▶ **Work request**: Exactly the lines from the one with "Given: Click the Print icon in toolbar" through the end of the records below are needed, minus any pictures.

▶ **Data**:
- - - - -
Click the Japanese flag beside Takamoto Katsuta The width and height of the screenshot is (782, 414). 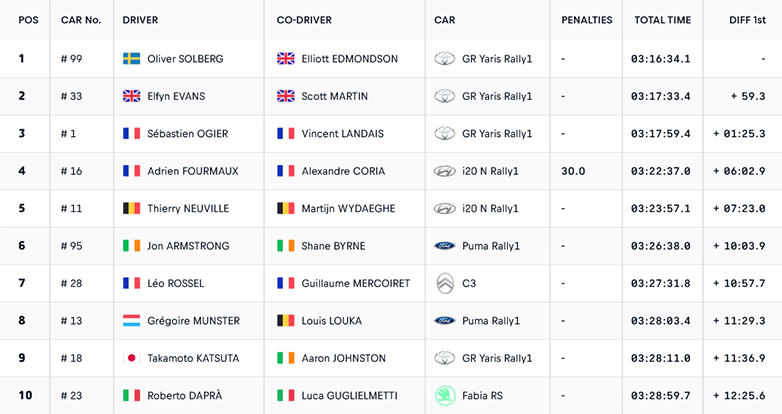[131, 358]
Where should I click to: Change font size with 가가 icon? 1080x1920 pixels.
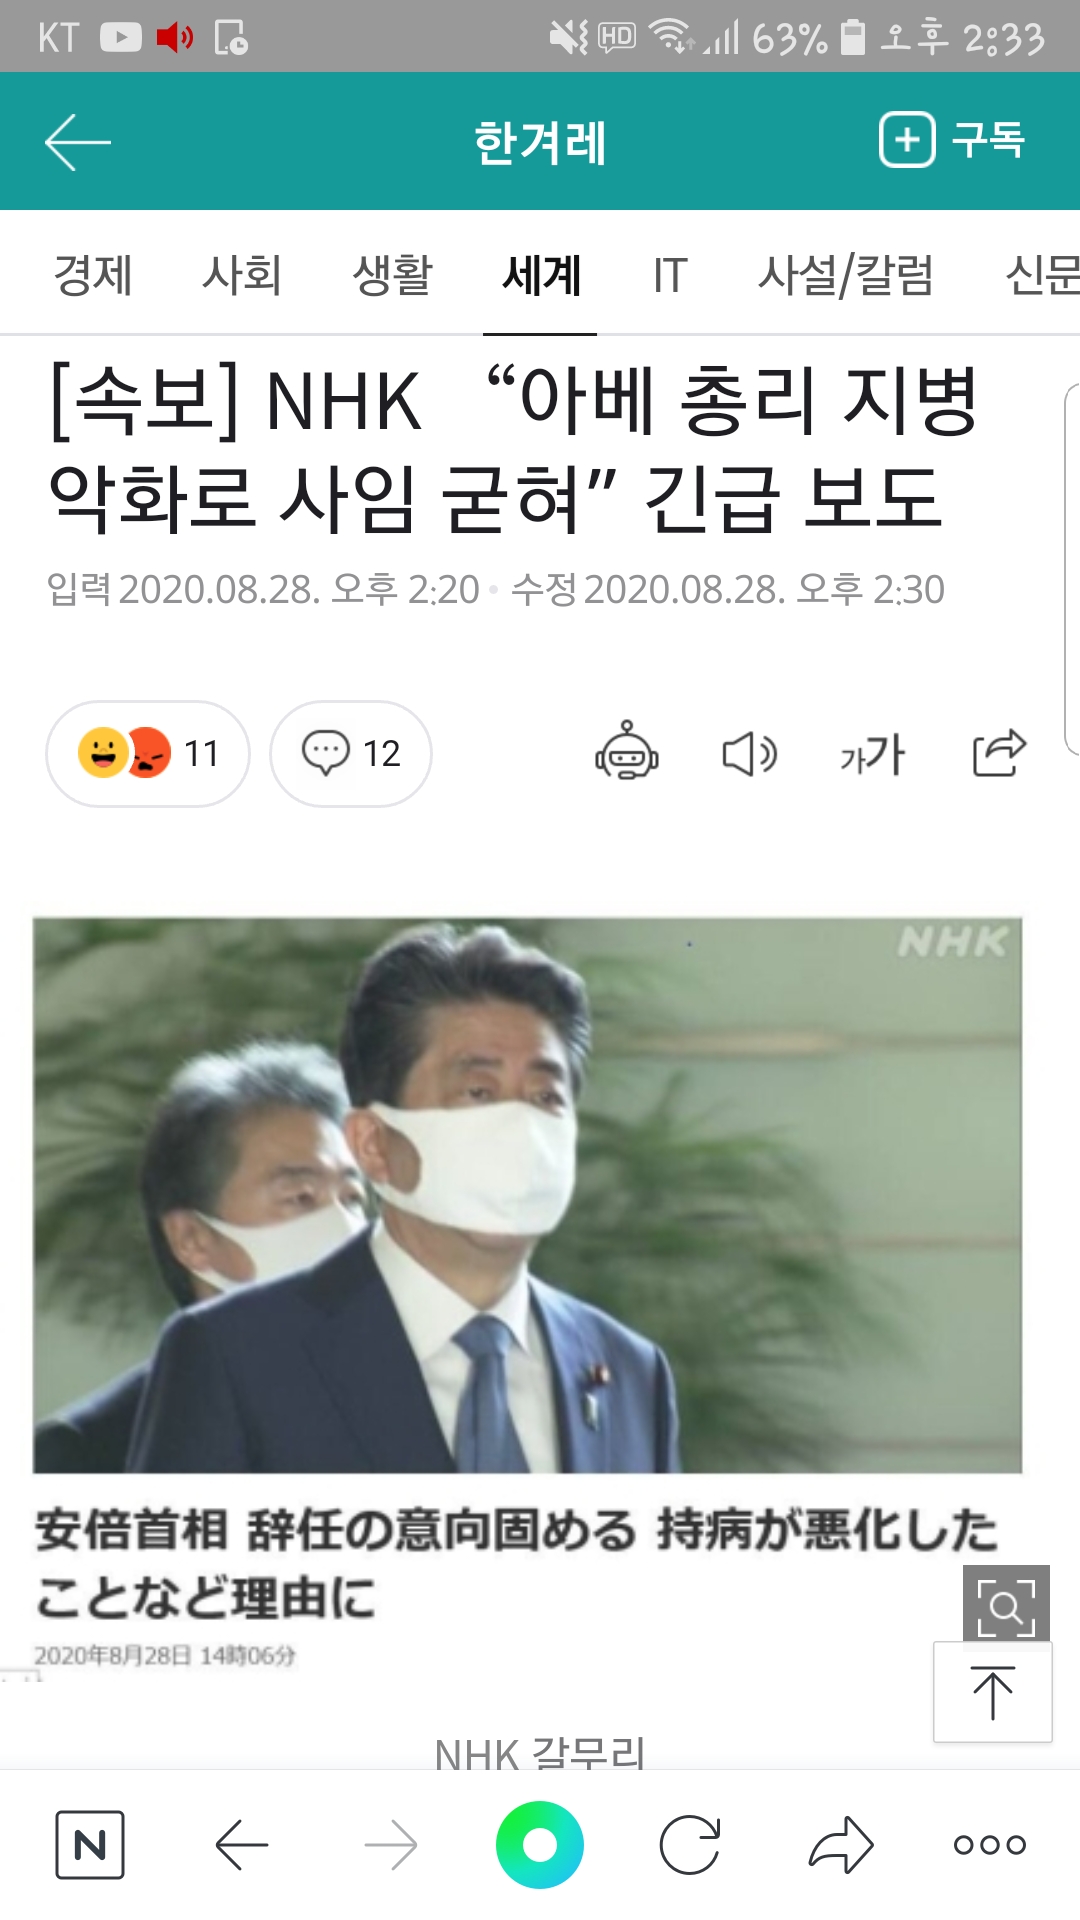(872, 754)
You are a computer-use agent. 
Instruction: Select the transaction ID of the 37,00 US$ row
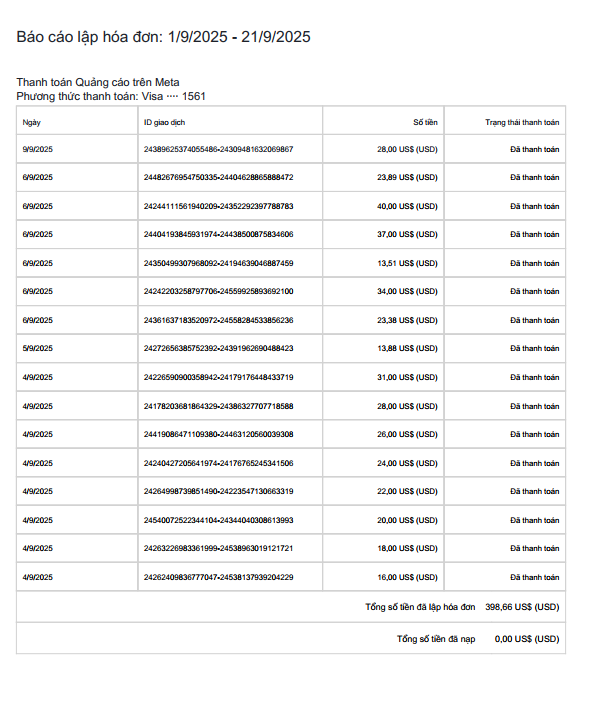[218, 234]

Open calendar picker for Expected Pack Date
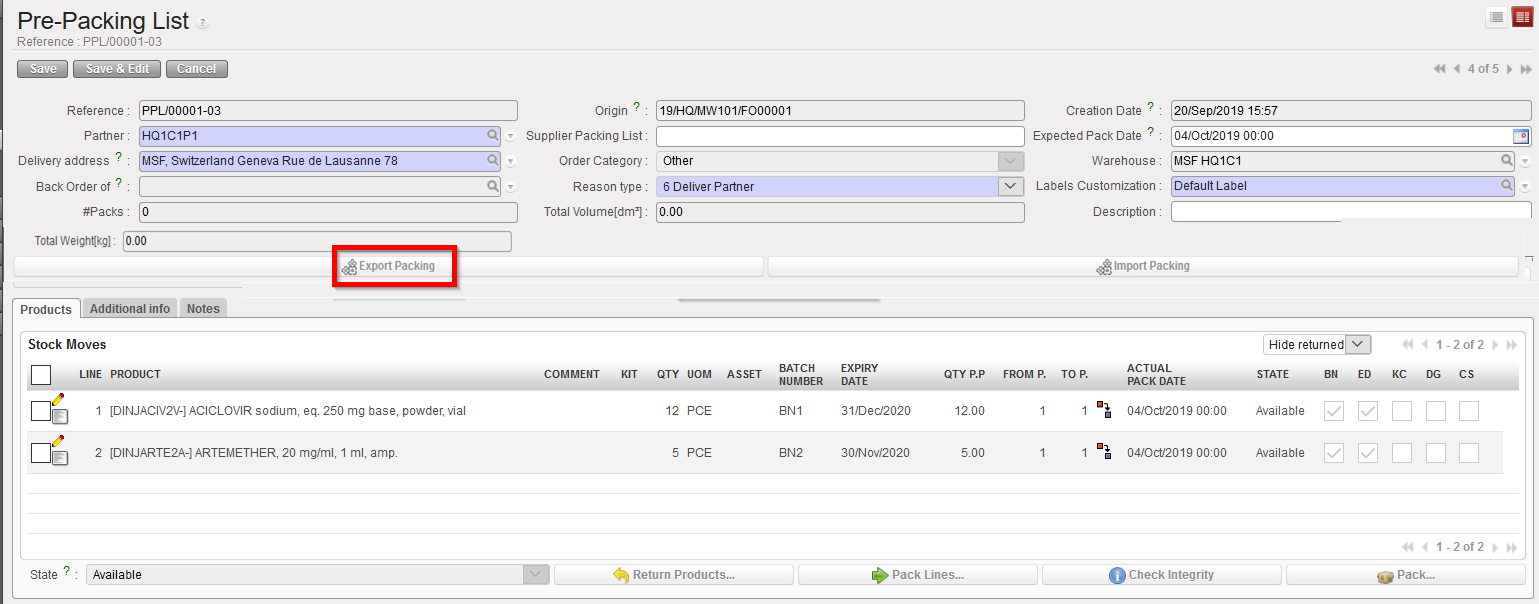click(x=1521, y=136)
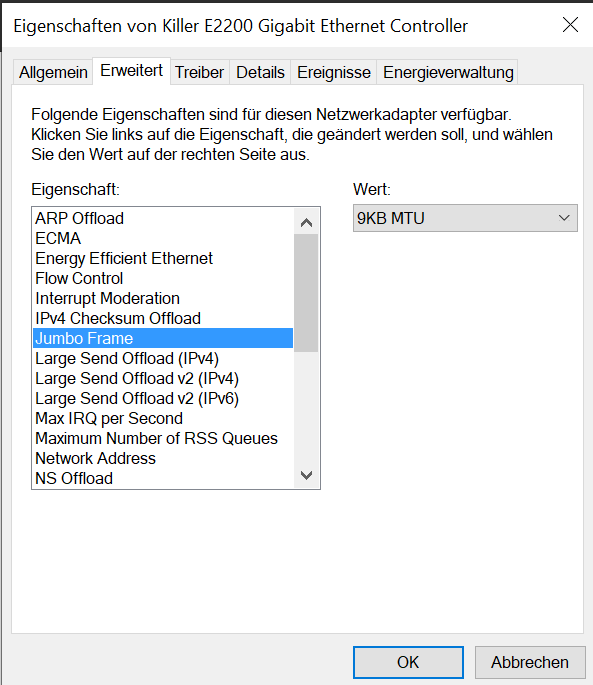Click the property list scrollbar thumb
The image size is (593, 685).
click(x=306, y=293)
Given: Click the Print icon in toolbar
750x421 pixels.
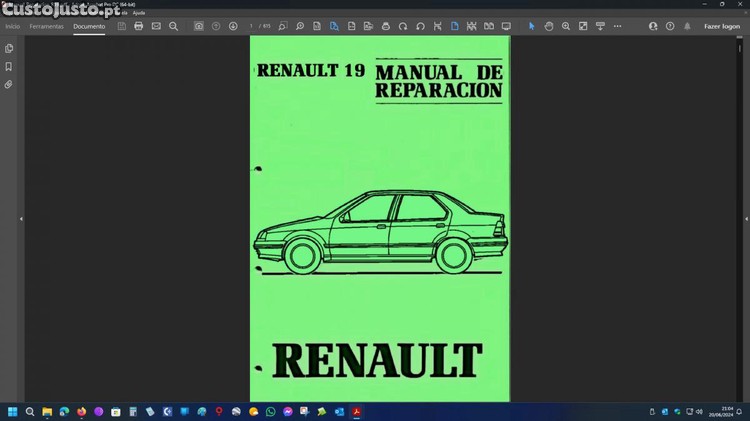Looking at the screenshot, I should 138,26.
- - - - -
▶ **Result for this task**:
Given: Click the Print icon in toolbar
750x421 pixels.
Looking at the screenshot, I should 138,26.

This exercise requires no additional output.